Making social science accessible

29 Sep 2021


In a Special Report published in 2012, the International Energy Agency in Paris predicted that over the following 10-15 years, there would be a ‘Golden Age for Gas’, on the assumption that conventional and unconventional sources of gas, such as fracking, would be exploited successfully in the US and other parts of the world.

Although it is a fossil fuel, gas produces only half as much CO2 as coal, and can be exploited at a reasonable cost – so it has the potential to be used successfully for electricity generation, as well as for transport, industry, and household use, without the much more damaging environmental impact caused by coal and oil.

Back in 2012, gas was seen at least as a ‘transition’ fuel which would smooth the path to a low-carbon economy; or even a ‘destination’ fuel, which would be an ideal complement to carbon-free but intermittent renewables.

By the end of 2020, the IEA’s prediction had by and large come true. Production of gas had expanded in North America, in Africa and elsewhere. Gas from unconventional sources, converted into LNG, contributed rapidly to the creation of a world market for gas, which had previously been constrained by the capacity to deliver gas by pipeline.

Countries which were anxious to eliminate coal from their energy mix in order to reduce CO2 emissions, such as the UK, increased their reliance on gas, while at the same time investing heavily in renewables and in nuclear power.

Countries such as China and India also saw an advantage in using gas in order to reduce unacceptable levels of air pollution in their cities, stemming from use of coal for electricity generation and for industrial production.

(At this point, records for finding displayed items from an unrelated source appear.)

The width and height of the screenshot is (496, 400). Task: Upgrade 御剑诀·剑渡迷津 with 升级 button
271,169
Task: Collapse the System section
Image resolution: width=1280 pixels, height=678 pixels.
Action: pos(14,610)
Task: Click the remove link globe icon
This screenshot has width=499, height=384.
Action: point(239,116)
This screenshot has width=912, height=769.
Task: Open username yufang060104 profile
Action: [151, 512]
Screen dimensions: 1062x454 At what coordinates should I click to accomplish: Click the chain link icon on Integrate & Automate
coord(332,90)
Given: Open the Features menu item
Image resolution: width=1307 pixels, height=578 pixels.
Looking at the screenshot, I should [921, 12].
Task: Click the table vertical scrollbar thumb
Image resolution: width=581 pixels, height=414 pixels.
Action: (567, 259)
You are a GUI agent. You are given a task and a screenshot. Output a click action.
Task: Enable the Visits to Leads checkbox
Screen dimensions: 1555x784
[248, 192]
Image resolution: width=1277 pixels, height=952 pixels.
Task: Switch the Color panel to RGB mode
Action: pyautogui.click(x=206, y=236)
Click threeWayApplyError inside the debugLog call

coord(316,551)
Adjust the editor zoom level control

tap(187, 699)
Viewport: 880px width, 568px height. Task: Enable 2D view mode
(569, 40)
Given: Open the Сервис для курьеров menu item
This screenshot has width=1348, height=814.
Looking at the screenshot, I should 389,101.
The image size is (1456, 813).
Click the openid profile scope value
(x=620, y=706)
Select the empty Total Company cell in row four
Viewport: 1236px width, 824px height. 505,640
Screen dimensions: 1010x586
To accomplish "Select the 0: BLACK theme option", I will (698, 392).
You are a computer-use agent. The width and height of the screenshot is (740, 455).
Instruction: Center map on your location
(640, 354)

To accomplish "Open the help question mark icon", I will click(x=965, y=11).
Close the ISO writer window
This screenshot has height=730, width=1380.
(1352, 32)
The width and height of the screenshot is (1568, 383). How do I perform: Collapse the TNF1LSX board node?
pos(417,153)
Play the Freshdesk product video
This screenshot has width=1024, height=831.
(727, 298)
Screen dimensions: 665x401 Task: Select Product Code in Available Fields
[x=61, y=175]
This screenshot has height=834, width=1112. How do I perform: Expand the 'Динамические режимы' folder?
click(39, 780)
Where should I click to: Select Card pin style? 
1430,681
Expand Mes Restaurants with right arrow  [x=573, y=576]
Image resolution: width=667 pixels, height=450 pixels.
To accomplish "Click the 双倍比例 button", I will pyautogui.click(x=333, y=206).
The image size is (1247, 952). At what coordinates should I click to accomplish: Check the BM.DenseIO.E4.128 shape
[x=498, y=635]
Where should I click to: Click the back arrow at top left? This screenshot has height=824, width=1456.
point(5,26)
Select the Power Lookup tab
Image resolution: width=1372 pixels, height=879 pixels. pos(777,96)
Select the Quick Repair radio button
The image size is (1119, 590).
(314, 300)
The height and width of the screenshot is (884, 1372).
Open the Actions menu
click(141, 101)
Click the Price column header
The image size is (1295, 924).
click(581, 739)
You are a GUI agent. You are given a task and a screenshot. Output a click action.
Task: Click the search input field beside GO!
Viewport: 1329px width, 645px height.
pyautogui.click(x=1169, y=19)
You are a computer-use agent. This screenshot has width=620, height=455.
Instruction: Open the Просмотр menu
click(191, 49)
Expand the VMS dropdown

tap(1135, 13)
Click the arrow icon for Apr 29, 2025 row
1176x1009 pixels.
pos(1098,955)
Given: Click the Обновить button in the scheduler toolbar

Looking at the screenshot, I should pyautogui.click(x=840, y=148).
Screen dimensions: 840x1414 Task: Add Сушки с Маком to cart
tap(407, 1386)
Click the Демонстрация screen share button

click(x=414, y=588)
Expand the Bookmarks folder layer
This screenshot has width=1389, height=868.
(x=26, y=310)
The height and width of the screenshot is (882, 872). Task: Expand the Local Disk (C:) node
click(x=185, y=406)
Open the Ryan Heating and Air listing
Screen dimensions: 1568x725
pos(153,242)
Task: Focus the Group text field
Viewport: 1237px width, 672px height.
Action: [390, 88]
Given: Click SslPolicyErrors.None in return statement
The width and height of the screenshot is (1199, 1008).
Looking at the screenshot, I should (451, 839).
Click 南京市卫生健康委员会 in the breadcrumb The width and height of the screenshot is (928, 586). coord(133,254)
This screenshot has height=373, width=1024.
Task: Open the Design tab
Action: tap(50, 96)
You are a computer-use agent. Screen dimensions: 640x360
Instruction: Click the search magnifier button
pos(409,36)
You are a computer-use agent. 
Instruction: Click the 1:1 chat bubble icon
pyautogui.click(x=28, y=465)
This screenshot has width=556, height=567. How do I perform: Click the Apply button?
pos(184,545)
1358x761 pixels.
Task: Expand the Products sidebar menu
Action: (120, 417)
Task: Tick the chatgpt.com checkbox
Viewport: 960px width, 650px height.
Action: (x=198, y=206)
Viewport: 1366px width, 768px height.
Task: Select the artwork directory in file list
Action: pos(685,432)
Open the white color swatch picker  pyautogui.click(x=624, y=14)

Given increasingly ambitious greenhouse gas reduction objectives, there was growing scepticism as to whether gas could be a ‘destination’ fuel. However, use of gas during the transition seemed to be a least worst solution.

With all this in mind, it is not difficult to understand why demand for gas has increased rapidly. Global energy demand in 2021, according to most commentators, had regained its pre-Covid-19 levels by mid-year.

70% of the increase in demand has been in emerging markets (in particular China, India and South Korea) and developing countries. And the use of gas has increased substantially in industry and for cooling in buildings during a period where Asian countries had relatively little cold weather.

Against this background, it is not so surprising that gas prices in Europe have more than doubled since the beginning of this year. These rises in gas prices are not only due to the diversion of LNG to growing Asian markets: they have also been driven up by production problems experienced in Russia and in Norway, which are responsible for supplying more than half of the gas consumed in Europe.

Wind levels in Northern Europe have also been low, so the contribution of renewables to electricity generation has been weak. In the first half of September this year, energy from wind in Germany was 50% below the previous five-year average.

In addition, Europe had a relatively cold and long winter so storage levels have been low and in the UK, storage capacity is in any case very limited (at only two per cent of annual consumption).

The UK, and most other European countries, share for the moment an over-reliance on fossil fuels, and in particular gas for electricity generation, industry, heating and cooling. There is continuing investment in renewables but, subject to progress on battery technologies and system management, there will always be a need for another source of energy to compensate for their intermittency.

During the last few months, many parts of Europe have used coal, lignite and oil as substitutes for electricity generation, but gas remains the most viable option from an environmental standpoint, subject to prices.

In the short term, the UK and the EU face broadly the same energy challenge of ensuring secure and sustainable supplies of energy at affordable prices.

However the UK’s energy mix is more dependent on natural gas for electricity and for heating and, as mentioned earlier, the UK has very limited storage capacity.

It would be also fair to say that, thanks in part to the originally UK-backed push to a single EU energy market, continental Europe has increasingly large, interconnected, integrated and competitive markets for gas and electricity which help to keep a check on price rises. This explains in part why continental energy prices have always been between 20 and 40% below UK levels.

In contrast, the UK has a relatively low level of energy interconnection with its neighbours and is consequently unable to benefit from several advantages of a larger market: the natural market-induced flow of electricity and gas to areas where the prices are highest, more sources of supply, more storage capacities and a wide variation of demand in different countries and regions in function of different weather conditions.

The price of energy to the consumer is dependent on the cost of the energy itself, but also on the costs of delivering energy through transmission and distribution systems to the consumer. But at least a third of the retail price of energy is attributable to excise duties and tax.

Governments can obviously soften the blow of price rises through reduction of energy taxation and other subsidies, for example to vulnerable consumers. However for the medium and long term, there is a strong argument for the UK to invest heavily in interconnection with other European countries in order to unlock the considerable benefits in terms of more competition, lower prices and greater security of supply.

This would obviously require more cooperation, more agreements between the UK, the EU and other European countries concerned. But the potential benefits would surely outweigh the concerns which such an initiative might create at a political level, whether on the UK or the EU side.

By Sir Philip Lowe, Partner in Oxera Consulting and Executive Chair of the Trilemma Initiative of the World Energy Council. He was formerly Director general for Competition, and subsequently for Energy, at the European Commission.